What this task involves = Swap "Office Space" for "Meeting Room" in everything from the line containing "The image size is (1232, 959)." down to the line containing "the WeWork Office", changing nothing else. Return only those lines, without the pictures.

Data in this exercise =
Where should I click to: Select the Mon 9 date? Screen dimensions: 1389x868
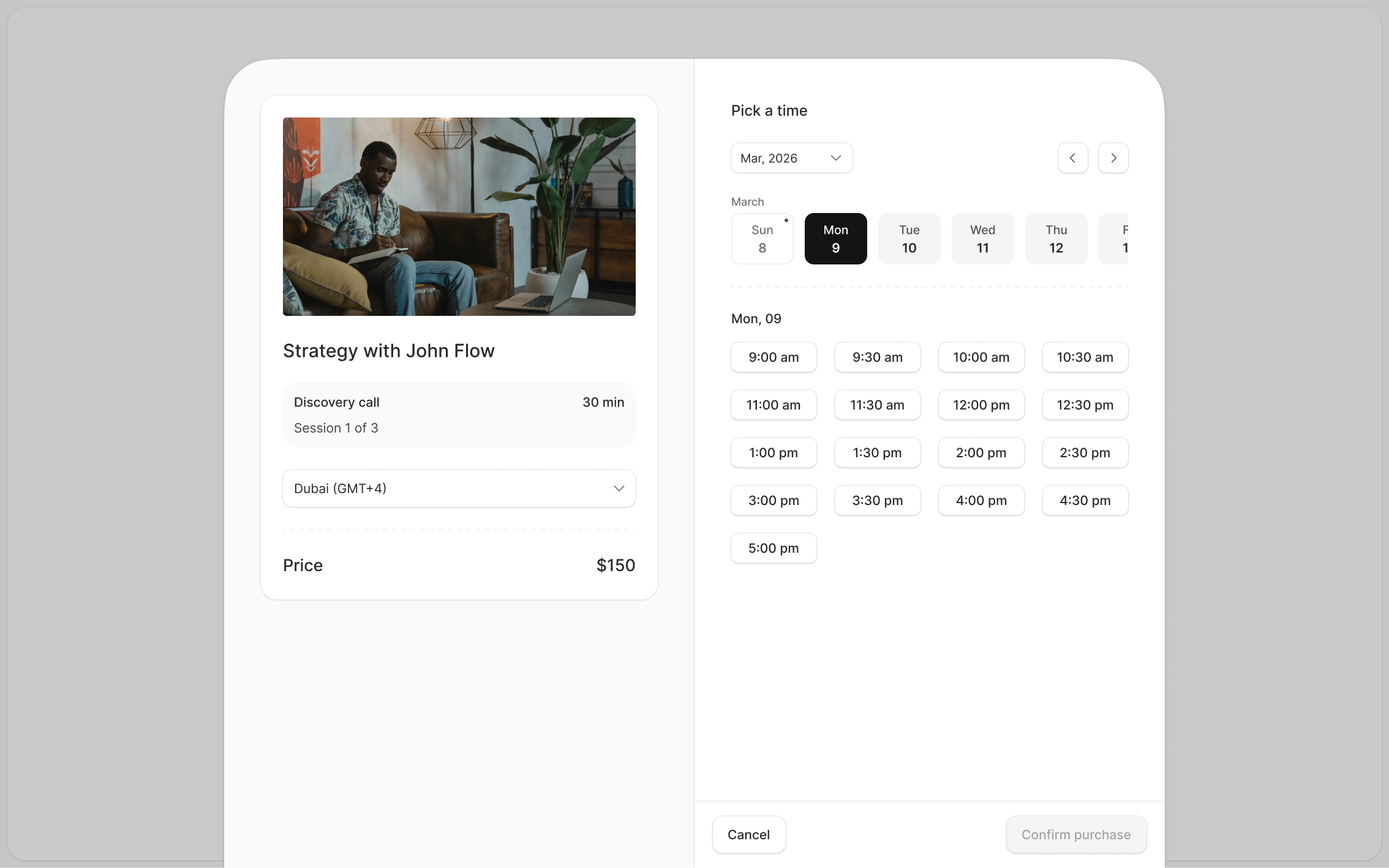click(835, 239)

==

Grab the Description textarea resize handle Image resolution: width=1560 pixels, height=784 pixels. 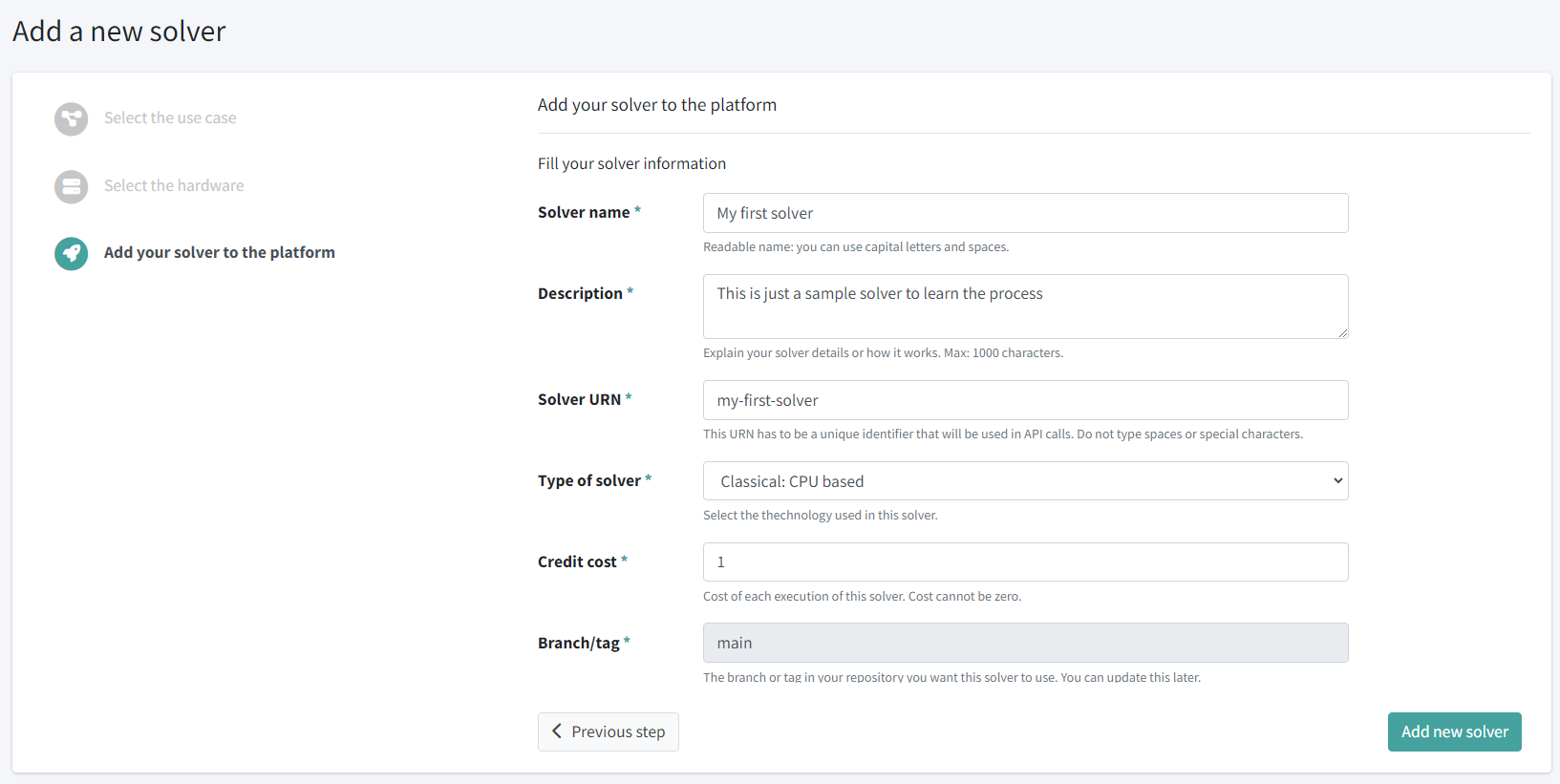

==

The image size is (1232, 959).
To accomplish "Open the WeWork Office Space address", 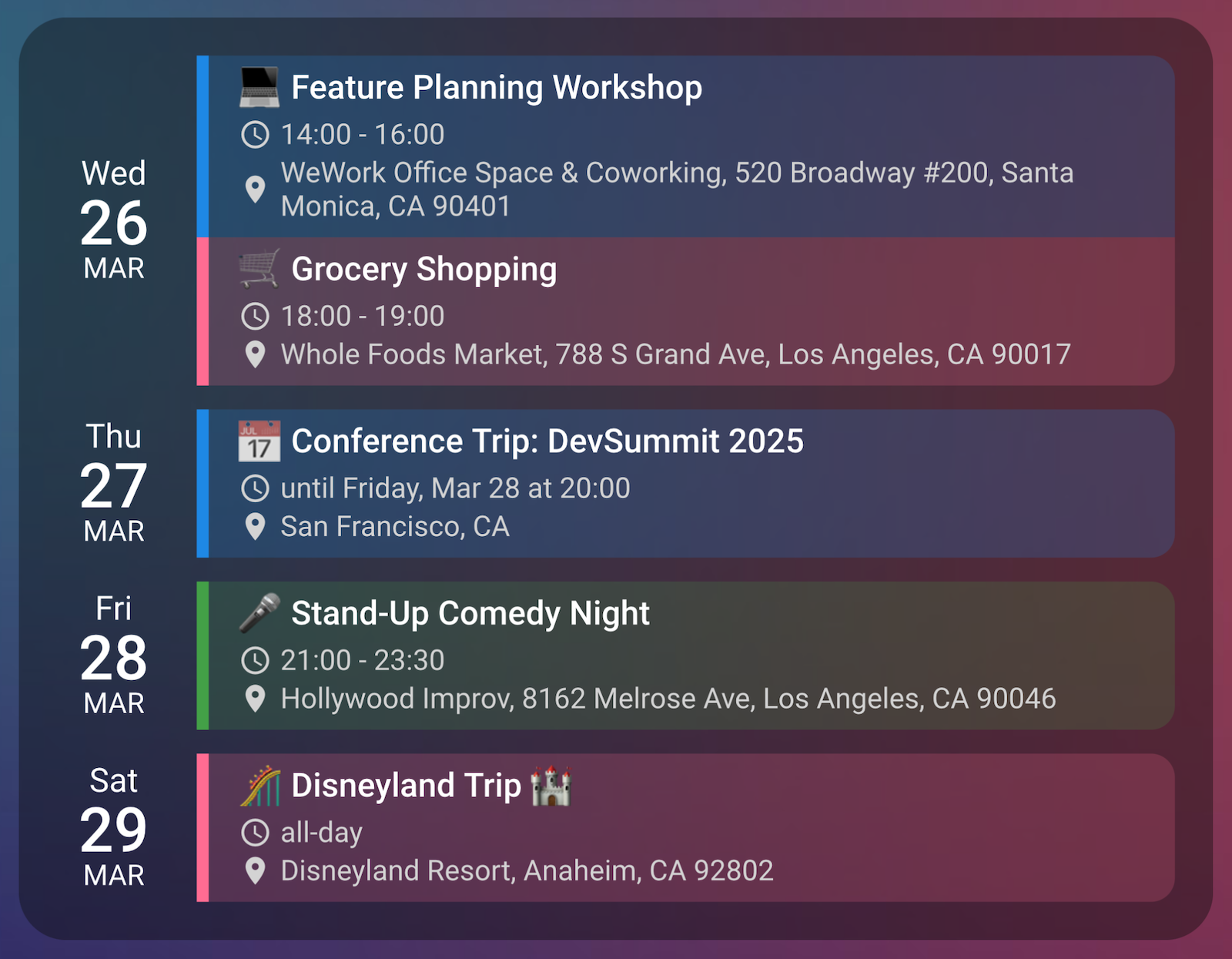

Problem solution =
The image size is (1232, 959).
To accomplish "Open the WeWork Meeting Room address", 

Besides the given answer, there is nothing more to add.